SDN A Good Match On Campus
Software-defined networking (SDN) has its roots anchored deeply in education, and its impact has been largely on the academic side, where technologies like OpenFlow have allowed researchers to open up networking operating systems for those looking to program the network and alter forwarding behavior.
But it turns out that universities do more than research; they also serve a diverse set of users with varying needs. This requires them to build full campus networks in much the same way as enterprises do. As higher education grapples with the same drivers as the rest of the world -- more users accessing the network from more places and driving additional traffic -- it might find that SDN is the key to building more capable networks.
In many ways, university networks experience the same stressors that drive network architects mad in the enterprise world. They often serve large user bases who are physically distributed and have a healthy appetite for bandwidth. These users are fans of streaming content (Netflix and YouTube are notoriously popular in the dorms), and they make use of application types (big data apps like Hadoop) that you might see in more commercial industries like AdTech or Search. But universities arguably have it tougher.
The diurnal problem
They have one user base active during the day and another active at night. The colleges that house research teams require high-bandwidth, low-latency connectivity for data sharing, both within the university confines and across campuses. At night, the user base shifts as students leave class and return to their rooms to continue their work, consume content, and play games.
At the most basic level, the diurnal patterns of network utilization mean that universities are building networks that behave one way during the day and another at night, prompting the question: How do you build a network with varying requirements?
It starts with capacity. Many universities have actually prepared for their bandwidth-hungry users by bringing in more fiber than most would expect. Fiber-optic connectivity lends itself well to the task of connecting various buildings across a sprawling geography. This leaves many campuses more prepared for the bandwidth explosion that enterprises have been experiencing for years.
But the real issue is that the connectivity requirements shift from the college labs to the dorms when the population heads home for the night.

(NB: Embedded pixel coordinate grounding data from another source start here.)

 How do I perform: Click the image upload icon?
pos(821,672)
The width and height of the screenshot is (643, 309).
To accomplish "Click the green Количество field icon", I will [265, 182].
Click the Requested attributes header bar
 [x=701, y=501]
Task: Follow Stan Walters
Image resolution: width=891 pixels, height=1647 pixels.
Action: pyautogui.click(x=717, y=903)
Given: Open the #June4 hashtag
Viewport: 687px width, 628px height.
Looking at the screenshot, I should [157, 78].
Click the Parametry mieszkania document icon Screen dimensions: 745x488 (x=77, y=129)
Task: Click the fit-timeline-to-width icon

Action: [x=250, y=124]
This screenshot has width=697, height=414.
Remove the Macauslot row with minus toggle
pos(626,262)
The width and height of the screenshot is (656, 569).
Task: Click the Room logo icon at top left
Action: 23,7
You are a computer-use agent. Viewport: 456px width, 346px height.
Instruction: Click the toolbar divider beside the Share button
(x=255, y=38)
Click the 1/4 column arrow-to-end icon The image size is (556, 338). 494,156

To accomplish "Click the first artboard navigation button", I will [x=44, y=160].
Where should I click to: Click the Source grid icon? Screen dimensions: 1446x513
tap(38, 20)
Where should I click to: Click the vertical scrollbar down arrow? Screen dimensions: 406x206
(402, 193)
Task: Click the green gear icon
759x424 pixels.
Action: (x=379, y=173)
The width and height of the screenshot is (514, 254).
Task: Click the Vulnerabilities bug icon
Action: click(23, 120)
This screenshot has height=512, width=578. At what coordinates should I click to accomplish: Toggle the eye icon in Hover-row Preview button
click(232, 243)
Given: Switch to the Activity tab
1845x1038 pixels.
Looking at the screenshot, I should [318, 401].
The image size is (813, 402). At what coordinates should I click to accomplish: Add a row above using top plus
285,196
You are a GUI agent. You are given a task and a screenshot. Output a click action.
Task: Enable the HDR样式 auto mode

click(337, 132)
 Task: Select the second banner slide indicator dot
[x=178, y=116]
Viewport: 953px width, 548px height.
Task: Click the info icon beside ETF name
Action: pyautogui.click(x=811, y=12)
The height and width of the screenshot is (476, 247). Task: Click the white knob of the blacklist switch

SDN provides a measure of control that allows campuses to deal with their shifting capacity needs. Combining SDN with the underlying optical transport allows university architects to cable up a campus statically but program paths dynamically. Using technologies like wavelength division multiplexing (WDM), network architects can provision paths through the network that vary as the user load shifts. During the day, capacity can be allocated to the researchers. At night, that capacity can be dialed down to allow students more access to content and games.
In a statically provisioned world, this is labor intensive and prone to error, but SDN provides a central point of control, typically with programmatic APIs that allow network engineers to automate capacity allocation.
Of course, the shift from labs to dorms is never absolute. Universities have scarce resources in many of their labs, which leaves researchers grabbing lab time whenever it is free. Even when the bulk of users have moved from the campus to their dorms, there are still applications that have to be supported. So who gets priority: education or entertainment?
It might be as simple as giving priority to anything originating from the campus. But remote access means that researchers might be working from their rooms, and wireless connectivity means that gamers might be playing from the campus. The real challenge is not about location as much as it is about applications. Universities must be able to identify applications and throttle the performance up or down based on what is most important. SDN allows networks to become more application aware and then adjust the experience dynamically.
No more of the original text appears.